Activities with Short, Easy Reader Books

  • Book choice 
    Let your child choose their own books. But show them how. Explain how to look at the cover, read the back, flip through the pages, and so forth. Then let them practice. A lot.
  • Tracking 
    Follow the words you or your child reads with a finger or reading pointer.
  • Reread 
    Children gain confidence and skill by reading familiar books more than once. Practice makes better.
  • Take turns 
    Take turns reading each page. Or have your child echo read immediately after you say each word or sentence. This will help build confidence and show how fluent readers read with expression.
  • Write 
    Kids love reading what they write. Write a story together or individually. Write poems. Write love letters. Just write. Then read what you wrote.
  • Background knowledge
    The more background knowledge a child has about a subject, the better their comprehension when reading. You can build this. If you’re reading a book on caves, find YouTube videos about caves or go visit a cave. Then read the cave book.
  • Add in tech
    Since kids love technology, try reading with websites like Reading Eggs, Starfall, ABCya!, RazKids, or Lexia Learning. Then check out our recommended reading apps for kids.

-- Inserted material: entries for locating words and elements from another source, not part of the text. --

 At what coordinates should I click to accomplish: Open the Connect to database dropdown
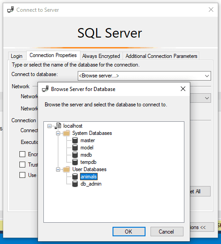click(x=144, y=76)
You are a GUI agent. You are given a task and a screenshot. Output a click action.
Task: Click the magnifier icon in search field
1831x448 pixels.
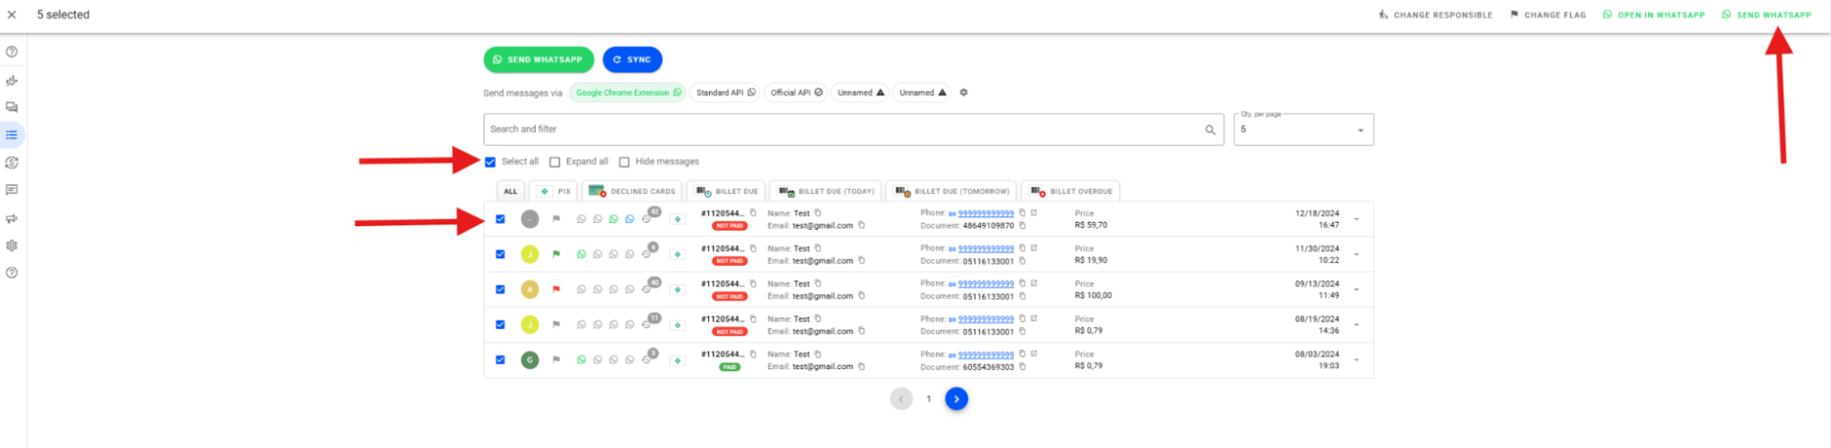pos(1210,130)
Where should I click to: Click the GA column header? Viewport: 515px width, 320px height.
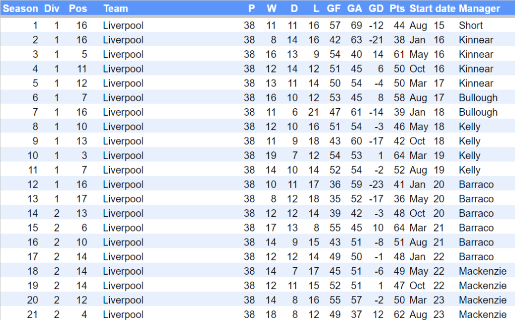pos(354,9)
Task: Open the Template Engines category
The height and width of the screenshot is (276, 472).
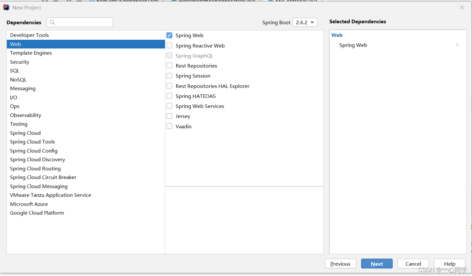Action: [86, 53]
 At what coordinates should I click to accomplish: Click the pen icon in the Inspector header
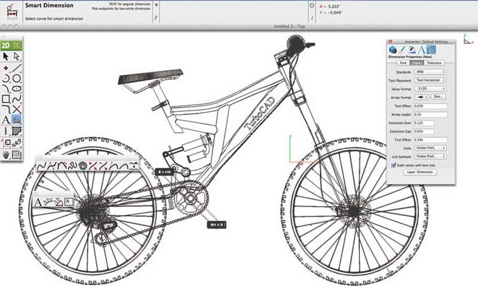coord(402,50)
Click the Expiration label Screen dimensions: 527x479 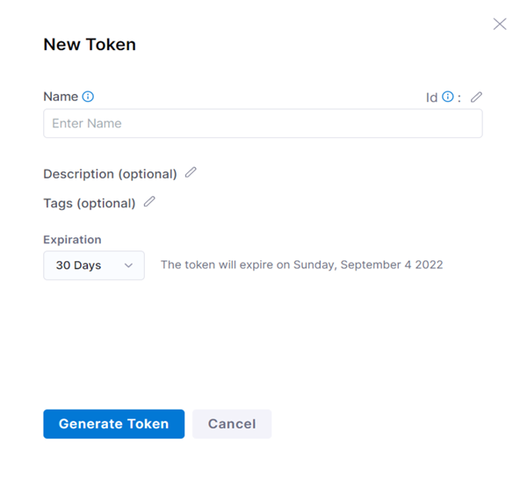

Activities with Easy Chapter Books

  • Reading nook
    Make a cozy reading area with your child’s help.
  • Listen
    Listen to audiobooks. They improve a child’s vocabulary and increase their love of story.
  • Discuss
    When you’re reading books together, stop and talk. Discuss the words, the story, what you think will happen next, questions you have, and if you have connections to your own life. This will be a lot of YOU modeling for your child, but before long your child will be jumping in.
  • Monitor meaning
    Some kids read words without thinking what they mean. Avoid this by encouraging your child to frequently stop to answer you about what’s happening or ask themselves, “Am I understanding what’s going on?”
  • Headlamps
    Headlamps really motivate my kids to read. The trick is to set an early bedtime. Then let your kids “stay up late — just this once” (or ten times) so they can read in bed with their headlamps.
  • E-Books 
    Entice more reading practice with a Kindle or an e-Reader. Both my kids have Kindles and one of their favorite things about them is looking up new words.
  • Retell 
    Tell your child about the book you’re reading. This models how to retell and shows that you’re a reader and thinker too. Then, help your child retell what is happening in the book they’re reading. (Don’t worry too much about differentiating between summarizing and retelling just yet.)
  • Fluency
    Model how to read the story with expression. Pause at periods. Use different voices for different characters. Encourage your child to do the same. It’s also fun to read in a voice different from your own: British, cowboy, princess, monster, or baby.

Good readers are thinkers. With these beginning reading activities, you’re helping your child think by learning specific reading strategies so they improve in their overall reading ability. Go, you!